▶ DIRECTIONS: Reprint each record exactly. Pictures are not reprinted.

▶ PROVIDED DATA:

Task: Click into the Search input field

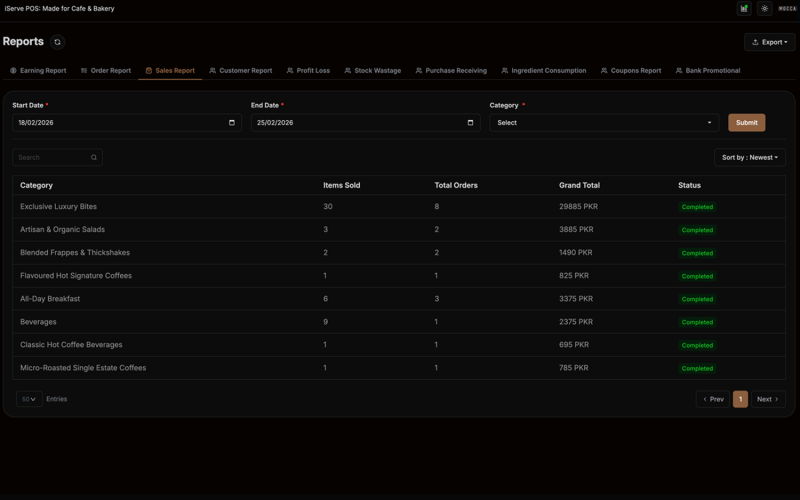Action: (x=50, y=157)
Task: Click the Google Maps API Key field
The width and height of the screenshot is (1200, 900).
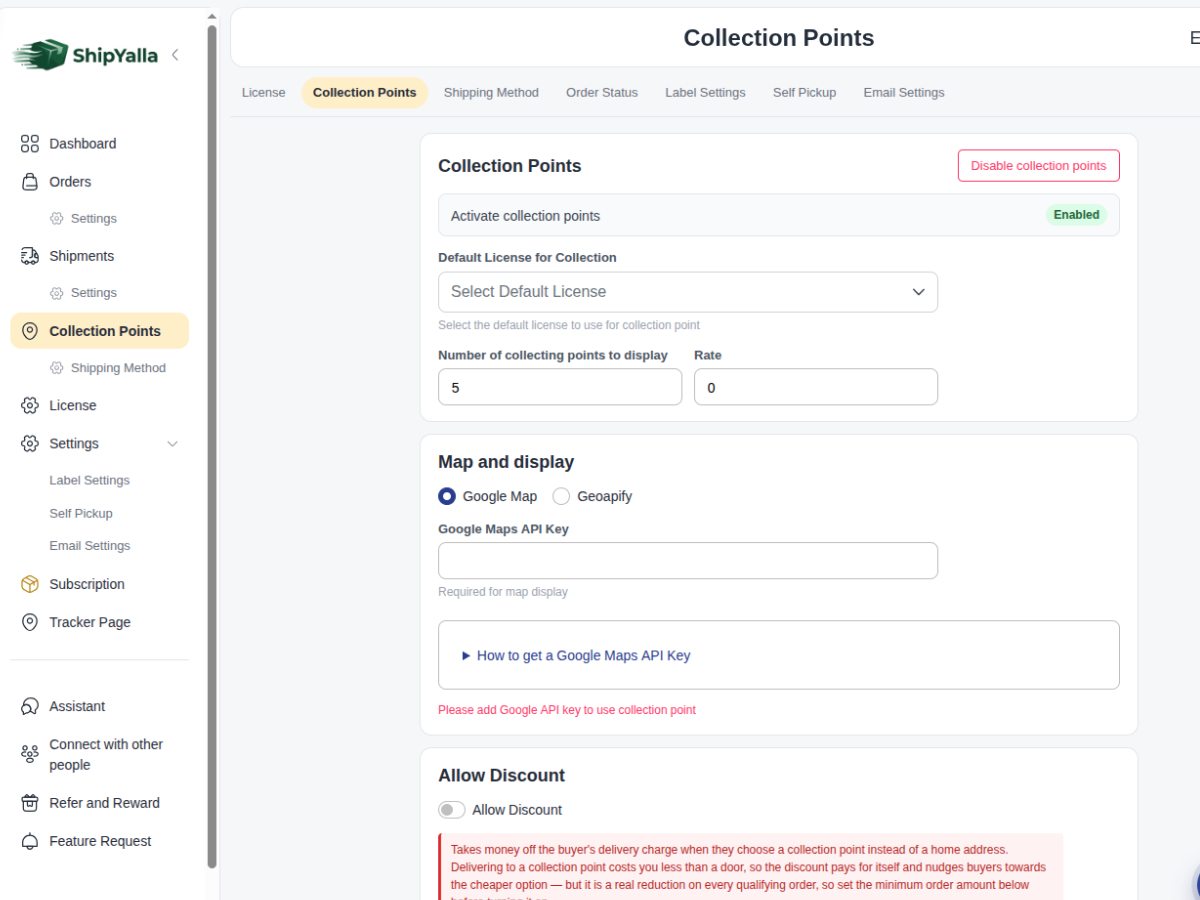Action: point(688,561)
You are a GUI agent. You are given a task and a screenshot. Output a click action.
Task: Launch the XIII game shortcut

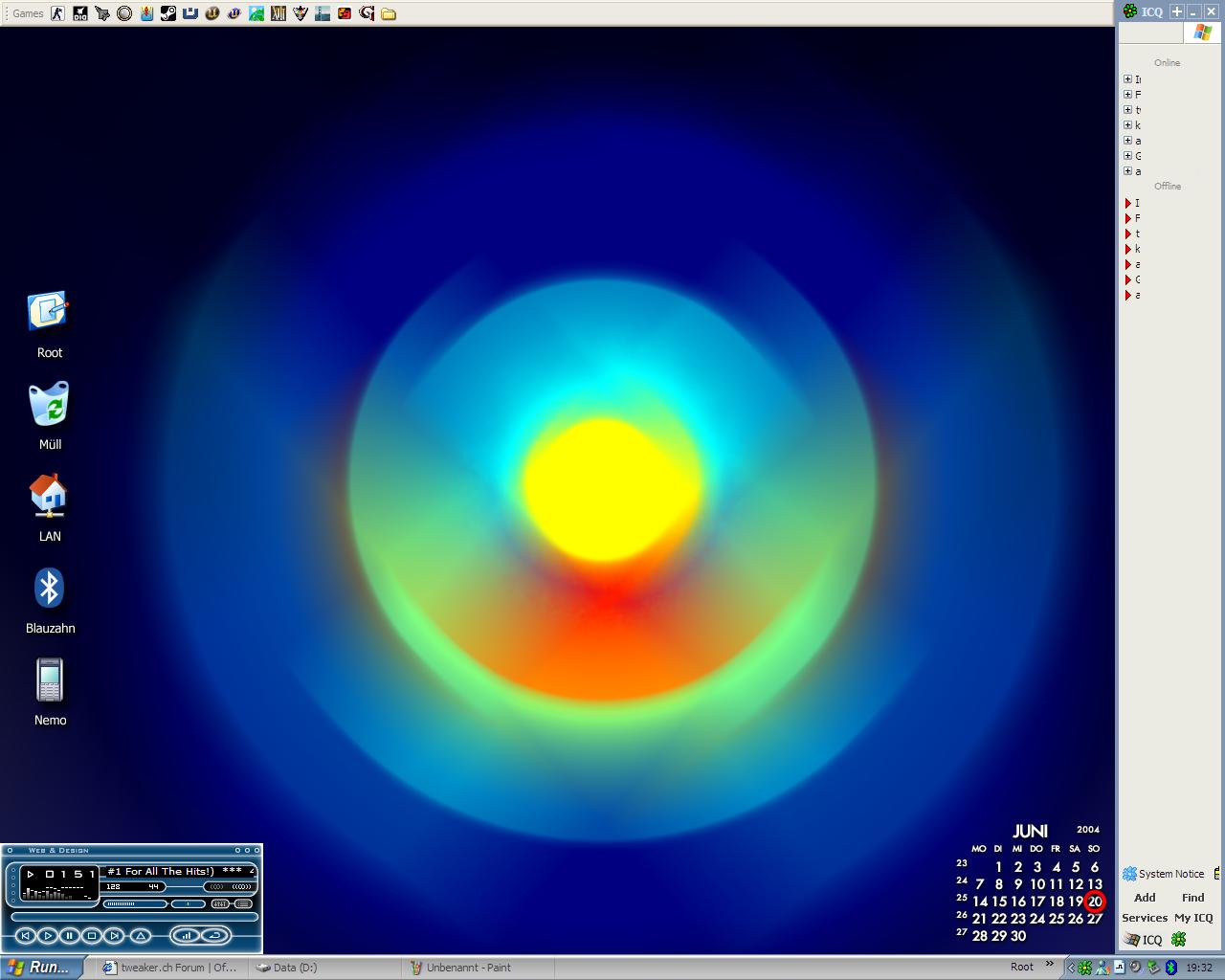pos(278,13)
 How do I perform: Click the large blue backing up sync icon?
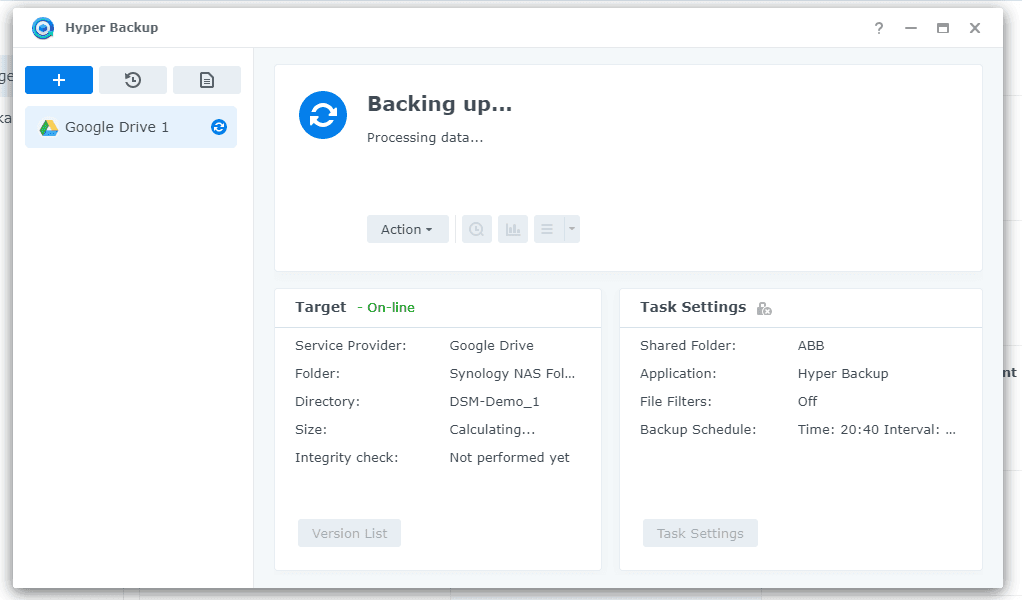[x=323, y=115]
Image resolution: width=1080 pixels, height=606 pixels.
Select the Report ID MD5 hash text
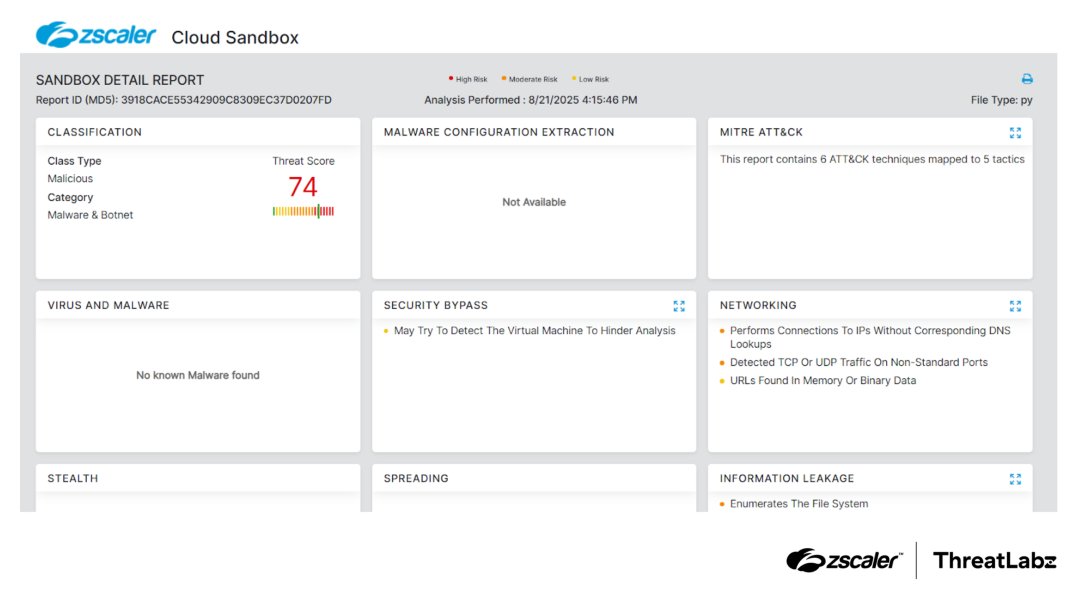(x=226, y=100)

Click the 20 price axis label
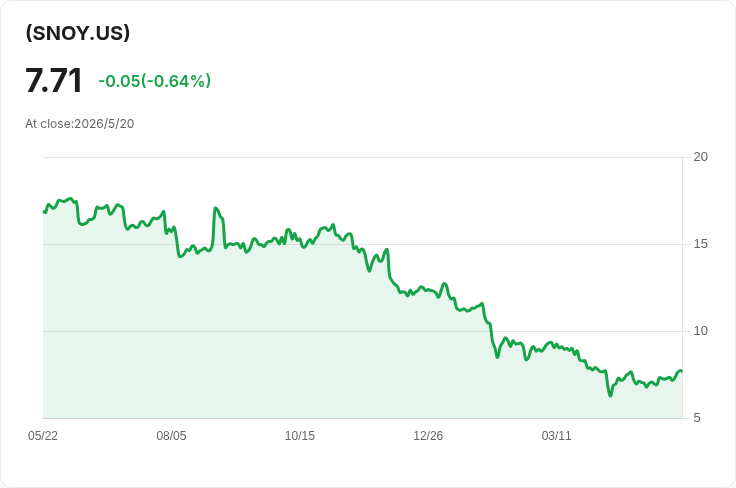pos(700,157)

▶ COMPLETED EXERCISE:
Task: Click into the Search input field

Action: (x=50, y=157)
Task: Click the Google Maps API Key field
The width and height of the screenshot is (1200, 900).
Action: point(688,561)
You are a GUI agent. You are given a task and a screenshot. Output a click action.
Task: Launch the XIII game shortcut

pos(278,13)
 How do I perform: Click the large blue backing up sync icon?
[x=323, y=115]
Image resolution: width=1080 pixels, height=606 pixels.
Select the Report ID MD5 hash text
(x=226, y=100)

Click the 20 price axis label
pos(700,157)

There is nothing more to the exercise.